Kavanaugh and Gorsuch did not join the majority opinion’s reasoning. Kavanaugh wrote separately for the duo, stressing that Trump’s lawyers still can raise new arguments at the district court level.
“In our system of government, as this court has often stated, no one is above the law,” Kavanaugh said. “That principle applies, of course, to a president.”
In dissent, Thomas said the New York case should be returned to lower courts to determine if Trump’s duties as president should preclude compliance with the subpoena. Alito was more adamant that it should be struck down.
“The subpoena at issue here is unprecedented,” Alito said. “Never before has a local prosecutor subpoenaed the records of a sitting president. The court’s decision threatens to impair the functioning of the presidency and provides no real protection against the use of the subpoena power by the nation’s 2,300+ local prosecutors.”
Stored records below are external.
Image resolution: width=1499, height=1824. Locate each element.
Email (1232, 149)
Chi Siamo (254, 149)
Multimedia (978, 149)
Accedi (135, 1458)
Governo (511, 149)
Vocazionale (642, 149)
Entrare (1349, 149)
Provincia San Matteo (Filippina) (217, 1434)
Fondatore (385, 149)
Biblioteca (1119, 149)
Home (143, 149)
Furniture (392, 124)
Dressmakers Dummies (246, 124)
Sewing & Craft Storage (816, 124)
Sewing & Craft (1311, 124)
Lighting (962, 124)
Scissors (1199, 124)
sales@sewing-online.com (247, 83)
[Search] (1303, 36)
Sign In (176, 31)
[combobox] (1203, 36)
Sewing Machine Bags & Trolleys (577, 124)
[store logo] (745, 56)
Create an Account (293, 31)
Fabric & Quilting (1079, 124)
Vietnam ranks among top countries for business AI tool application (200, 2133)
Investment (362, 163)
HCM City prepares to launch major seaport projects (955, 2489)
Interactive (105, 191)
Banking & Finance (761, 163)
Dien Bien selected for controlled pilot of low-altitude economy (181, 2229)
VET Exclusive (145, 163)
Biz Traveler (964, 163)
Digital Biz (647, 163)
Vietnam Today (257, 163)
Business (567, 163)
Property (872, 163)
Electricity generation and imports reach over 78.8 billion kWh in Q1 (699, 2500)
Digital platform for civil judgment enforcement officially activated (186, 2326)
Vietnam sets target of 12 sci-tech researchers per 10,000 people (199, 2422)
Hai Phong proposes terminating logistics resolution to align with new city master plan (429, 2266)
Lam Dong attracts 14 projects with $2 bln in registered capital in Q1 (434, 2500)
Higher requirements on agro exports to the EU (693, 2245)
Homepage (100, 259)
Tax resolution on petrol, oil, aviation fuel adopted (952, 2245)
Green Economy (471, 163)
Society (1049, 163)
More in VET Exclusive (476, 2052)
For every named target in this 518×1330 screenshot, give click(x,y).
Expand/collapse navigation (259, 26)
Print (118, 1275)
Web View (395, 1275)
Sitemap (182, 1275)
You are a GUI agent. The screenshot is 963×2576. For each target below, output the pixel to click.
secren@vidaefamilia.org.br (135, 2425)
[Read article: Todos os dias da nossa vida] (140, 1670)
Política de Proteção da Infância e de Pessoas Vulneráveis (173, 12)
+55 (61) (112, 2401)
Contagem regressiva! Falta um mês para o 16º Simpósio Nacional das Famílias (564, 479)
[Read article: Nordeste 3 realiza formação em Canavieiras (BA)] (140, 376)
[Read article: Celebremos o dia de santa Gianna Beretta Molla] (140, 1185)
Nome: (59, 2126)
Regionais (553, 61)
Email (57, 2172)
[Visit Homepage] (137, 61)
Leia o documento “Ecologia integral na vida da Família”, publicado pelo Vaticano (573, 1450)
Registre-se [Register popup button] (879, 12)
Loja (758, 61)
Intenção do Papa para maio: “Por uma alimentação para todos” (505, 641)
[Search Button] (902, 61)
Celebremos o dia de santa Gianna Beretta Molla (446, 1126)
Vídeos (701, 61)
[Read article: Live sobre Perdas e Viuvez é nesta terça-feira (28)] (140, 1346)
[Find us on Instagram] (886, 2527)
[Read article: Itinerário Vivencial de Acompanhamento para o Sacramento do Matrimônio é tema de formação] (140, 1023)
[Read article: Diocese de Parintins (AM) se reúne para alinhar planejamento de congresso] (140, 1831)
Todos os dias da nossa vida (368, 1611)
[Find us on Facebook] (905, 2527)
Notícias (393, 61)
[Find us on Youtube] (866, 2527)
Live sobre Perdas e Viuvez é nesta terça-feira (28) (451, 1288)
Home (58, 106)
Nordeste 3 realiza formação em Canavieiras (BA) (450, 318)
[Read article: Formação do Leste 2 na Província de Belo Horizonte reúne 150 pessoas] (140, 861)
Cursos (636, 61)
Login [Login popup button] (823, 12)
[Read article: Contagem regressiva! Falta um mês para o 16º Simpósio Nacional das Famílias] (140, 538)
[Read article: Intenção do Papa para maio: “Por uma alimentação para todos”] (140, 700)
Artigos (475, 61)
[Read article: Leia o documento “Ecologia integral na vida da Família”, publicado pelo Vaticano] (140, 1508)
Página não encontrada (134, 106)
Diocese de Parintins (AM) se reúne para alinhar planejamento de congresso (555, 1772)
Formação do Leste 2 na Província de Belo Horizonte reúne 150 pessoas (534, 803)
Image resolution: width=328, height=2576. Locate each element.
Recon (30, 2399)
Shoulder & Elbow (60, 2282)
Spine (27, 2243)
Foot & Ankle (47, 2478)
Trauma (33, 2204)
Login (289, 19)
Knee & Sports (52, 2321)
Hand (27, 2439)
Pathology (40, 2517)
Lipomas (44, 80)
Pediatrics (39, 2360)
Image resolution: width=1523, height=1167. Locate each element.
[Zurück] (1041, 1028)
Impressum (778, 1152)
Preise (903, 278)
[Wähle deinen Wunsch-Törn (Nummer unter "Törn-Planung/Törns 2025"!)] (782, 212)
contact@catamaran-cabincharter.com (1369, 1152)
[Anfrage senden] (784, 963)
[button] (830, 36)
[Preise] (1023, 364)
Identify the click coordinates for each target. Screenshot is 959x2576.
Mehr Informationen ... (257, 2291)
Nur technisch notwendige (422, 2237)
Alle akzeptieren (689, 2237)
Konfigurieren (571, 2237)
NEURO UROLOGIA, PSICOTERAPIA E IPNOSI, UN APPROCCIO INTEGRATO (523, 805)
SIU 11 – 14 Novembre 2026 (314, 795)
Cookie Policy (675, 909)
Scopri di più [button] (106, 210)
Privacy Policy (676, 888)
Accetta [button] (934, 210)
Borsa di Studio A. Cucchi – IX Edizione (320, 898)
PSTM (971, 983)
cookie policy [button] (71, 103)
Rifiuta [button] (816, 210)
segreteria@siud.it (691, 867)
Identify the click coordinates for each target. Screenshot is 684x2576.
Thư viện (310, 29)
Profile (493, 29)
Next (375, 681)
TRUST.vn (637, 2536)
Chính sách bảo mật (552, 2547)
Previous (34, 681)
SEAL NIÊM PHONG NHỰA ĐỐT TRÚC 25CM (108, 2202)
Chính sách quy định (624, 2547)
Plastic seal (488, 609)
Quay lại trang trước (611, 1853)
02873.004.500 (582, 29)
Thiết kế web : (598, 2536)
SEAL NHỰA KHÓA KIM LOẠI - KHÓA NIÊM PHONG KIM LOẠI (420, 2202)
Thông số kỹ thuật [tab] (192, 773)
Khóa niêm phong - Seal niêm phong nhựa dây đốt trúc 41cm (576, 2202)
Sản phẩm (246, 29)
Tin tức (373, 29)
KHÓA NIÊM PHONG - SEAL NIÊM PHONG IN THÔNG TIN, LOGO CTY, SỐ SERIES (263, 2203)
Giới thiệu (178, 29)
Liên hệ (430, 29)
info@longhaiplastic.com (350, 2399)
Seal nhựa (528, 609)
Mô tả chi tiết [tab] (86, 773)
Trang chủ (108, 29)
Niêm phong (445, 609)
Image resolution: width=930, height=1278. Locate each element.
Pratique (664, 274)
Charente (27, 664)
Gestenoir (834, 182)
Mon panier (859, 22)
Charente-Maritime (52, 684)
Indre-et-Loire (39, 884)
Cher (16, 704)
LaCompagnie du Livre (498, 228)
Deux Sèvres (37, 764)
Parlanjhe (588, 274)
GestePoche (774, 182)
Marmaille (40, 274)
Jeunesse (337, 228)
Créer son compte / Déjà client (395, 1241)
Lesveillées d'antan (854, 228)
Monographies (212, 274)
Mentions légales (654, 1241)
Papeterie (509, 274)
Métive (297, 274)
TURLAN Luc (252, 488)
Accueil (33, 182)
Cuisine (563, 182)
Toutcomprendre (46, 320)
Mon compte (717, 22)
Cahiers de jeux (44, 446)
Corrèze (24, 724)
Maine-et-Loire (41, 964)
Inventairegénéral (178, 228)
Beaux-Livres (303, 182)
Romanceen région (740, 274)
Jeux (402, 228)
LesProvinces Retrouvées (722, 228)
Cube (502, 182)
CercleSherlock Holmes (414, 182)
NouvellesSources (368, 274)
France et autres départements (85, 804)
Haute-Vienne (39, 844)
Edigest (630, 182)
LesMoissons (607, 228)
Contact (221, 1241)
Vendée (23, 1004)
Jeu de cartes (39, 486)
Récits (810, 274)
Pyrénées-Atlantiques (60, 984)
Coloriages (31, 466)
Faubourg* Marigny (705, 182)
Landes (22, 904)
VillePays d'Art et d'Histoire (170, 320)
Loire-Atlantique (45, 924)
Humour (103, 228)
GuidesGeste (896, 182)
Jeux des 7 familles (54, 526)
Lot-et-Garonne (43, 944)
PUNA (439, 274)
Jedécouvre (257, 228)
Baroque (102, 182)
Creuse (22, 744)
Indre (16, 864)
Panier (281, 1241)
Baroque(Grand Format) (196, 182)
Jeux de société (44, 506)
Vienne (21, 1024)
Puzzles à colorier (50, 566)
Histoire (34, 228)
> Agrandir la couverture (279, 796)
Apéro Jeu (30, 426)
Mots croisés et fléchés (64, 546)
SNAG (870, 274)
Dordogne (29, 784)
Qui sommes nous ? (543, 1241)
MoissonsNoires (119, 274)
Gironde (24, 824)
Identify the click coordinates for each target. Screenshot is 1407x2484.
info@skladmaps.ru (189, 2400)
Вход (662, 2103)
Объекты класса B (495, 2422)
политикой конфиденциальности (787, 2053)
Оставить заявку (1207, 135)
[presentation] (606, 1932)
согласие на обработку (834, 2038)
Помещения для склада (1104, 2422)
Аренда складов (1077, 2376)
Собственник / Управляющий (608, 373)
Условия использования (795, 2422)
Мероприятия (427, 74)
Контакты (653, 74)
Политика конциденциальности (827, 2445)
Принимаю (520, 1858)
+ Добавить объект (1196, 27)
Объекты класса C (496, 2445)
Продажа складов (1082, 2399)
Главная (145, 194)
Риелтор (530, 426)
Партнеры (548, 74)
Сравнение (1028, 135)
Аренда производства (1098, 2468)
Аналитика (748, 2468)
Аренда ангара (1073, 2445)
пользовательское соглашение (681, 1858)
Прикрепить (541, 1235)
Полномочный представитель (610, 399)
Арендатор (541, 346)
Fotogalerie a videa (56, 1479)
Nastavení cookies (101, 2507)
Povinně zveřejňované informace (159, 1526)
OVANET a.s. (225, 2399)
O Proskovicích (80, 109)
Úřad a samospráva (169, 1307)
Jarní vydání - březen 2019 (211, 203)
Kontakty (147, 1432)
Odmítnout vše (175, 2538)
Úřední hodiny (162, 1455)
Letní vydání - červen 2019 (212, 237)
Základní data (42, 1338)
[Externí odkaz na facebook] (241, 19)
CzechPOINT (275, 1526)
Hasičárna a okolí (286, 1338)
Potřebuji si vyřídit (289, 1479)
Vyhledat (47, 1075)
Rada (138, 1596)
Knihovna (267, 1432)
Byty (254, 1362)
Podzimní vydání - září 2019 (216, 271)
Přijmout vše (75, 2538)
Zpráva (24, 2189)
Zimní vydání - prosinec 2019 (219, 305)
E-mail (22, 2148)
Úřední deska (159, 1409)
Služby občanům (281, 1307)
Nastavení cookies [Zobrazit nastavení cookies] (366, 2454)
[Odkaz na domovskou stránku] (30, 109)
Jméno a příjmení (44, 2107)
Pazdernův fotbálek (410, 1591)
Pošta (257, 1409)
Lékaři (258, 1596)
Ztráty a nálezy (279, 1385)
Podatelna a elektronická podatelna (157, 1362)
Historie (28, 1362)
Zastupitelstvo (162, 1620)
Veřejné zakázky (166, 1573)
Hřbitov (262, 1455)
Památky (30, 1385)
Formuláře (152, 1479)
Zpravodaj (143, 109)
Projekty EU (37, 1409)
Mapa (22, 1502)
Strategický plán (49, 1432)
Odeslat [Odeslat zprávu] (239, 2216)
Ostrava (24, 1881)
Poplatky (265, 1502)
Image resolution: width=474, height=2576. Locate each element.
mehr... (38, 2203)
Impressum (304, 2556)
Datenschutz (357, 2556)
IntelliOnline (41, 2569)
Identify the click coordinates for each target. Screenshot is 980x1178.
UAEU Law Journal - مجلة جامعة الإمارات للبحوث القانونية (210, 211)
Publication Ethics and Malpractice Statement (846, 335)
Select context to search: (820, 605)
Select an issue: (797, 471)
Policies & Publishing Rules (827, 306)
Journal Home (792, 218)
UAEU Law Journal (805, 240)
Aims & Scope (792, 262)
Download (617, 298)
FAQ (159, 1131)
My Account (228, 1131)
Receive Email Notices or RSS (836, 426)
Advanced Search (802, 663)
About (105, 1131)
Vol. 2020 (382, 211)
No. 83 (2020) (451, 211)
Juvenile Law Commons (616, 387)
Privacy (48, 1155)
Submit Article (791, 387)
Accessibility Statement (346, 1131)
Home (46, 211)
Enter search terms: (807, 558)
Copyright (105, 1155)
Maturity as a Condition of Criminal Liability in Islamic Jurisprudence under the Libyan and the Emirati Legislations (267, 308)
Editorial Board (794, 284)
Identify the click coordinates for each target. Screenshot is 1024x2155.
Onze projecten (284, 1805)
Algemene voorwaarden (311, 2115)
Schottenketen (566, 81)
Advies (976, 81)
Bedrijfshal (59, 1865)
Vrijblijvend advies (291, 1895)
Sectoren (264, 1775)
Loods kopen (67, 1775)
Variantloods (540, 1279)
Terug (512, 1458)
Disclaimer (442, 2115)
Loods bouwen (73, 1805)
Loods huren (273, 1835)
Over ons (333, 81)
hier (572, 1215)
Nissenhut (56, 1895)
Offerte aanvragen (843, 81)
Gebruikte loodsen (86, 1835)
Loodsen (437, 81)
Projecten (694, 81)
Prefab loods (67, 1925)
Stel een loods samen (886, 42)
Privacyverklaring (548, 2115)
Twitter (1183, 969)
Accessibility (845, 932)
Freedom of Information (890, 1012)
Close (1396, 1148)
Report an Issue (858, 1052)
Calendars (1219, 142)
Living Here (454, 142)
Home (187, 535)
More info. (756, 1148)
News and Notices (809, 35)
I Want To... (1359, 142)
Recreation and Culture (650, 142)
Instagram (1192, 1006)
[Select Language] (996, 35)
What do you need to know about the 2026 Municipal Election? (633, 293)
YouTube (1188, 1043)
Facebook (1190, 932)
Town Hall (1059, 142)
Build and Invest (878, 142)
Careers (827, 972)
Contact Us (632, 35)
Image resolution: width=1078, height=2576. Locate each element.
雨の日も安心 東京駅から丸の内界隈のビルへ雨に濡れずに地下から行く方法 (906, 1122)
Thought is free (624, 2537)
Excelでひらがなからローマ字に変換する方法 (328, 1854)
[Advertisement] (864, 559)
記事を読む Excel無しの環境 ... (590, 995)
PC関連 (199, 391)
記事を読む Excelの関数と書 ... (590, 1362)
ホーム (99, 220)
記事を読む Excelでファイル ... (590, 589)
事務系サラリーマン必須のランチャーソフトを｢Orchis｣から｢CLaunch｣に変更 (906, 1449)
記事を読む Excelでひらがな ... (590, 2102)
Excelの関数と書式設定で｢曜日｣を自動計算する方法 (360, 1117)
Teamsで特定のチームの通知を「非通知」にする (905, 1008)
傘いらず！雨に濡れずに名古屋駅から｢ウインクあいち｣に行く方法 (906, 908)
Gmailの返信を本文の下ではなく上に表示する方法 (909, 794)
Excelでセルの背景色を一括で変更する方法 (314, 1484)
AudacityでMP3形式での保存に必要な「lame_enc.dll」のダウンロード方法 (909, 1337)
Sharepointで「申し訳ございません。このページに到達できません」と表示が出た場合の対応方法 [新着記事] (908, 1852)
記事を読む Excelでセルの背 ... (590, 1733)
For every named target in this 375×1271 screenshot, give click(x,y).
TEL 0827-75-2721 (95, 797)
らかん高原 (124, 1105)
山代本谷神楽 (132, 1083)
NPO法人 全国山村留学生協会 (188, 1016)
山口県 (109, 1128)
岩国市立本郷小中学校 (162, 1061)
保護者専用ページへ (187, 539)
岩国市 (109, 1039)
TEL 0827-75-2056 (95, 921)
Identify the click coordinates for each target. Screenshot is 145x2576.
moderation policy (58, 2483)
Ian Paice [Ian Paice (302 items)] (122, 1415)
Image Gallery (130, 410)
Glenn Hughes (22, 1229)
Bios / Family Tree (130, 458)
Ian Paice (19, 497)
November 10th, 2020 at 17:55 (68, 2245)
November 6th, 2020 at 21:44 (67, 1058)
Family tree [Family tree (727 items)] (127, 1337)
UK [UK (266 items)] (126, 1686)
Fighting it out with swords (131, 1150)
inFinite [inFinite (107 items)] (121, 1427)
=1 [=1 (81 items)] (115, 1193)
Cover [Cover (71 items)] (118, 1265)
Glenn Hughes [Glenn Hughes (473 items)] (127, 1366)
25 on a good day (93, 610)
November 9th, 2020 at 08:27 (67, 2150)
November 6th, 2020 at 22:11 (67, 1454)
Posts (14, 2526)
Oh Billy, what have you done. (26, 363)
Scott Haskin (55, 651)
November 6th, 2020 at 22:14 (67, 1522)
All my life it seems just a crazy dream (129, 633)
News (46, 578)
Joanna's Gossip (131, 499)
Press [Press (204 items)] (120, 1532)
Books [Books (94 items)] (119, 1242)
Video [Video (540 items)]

Trump, acting through his personal legal team, has refused to comply with the subpoenas from the Manhattan district attorney seeking information from his accountant and bankers.
“This is a tremendous victory for our nation’s system of justice and its founding principle that no one – not even a president – is above the law,” Vance said Thursday. “Our investigation, which was delayed for almost a year by this lawsuit, will resume, guided as always by the grand jury’s solemn obligation to follow the law and the facts, wherever they may lead.”
These are the most important decisions before the Supreme Court this year.
During oral arguments held by telephone in May because of the coronavirus pandemic, conservative and liberal justices alike wondered how to balance investigators’ need for evidence against the president’s claim that he must be free from distracting, even harassing, probes.
In previous battles over documents or testimony, the Supreme Court ruled unanimously against Presidents Richard Nixon in 1974 and Bill Clinton in 1997, with their nominees in agreement. The decisions led eventually to Nixon’s resignation and Clinton’s impeachment, though he was not ultimately removed from office by the Senate.
Vance’s subpoenas came as part of a criminal probe of alleged hush-money payments that Michael Cohen, Trump’s former lawyer, said were made to adult film star Stormy Daniels and former Playboy model Karen McDougal. Both women claimed they had affairs with Trump, which he has denied. Two lower courts upheld the subpoenas.
Trump’s lawyers have argued that the president has absolute immunity while in office from grand jury investigations of criminal conduct. During oral arguments before the U.S. Court of Appeals for the 2nd Circuit, they contended Trump could shoot someone on Fifth Avenue and escape prosecution until he leaves office.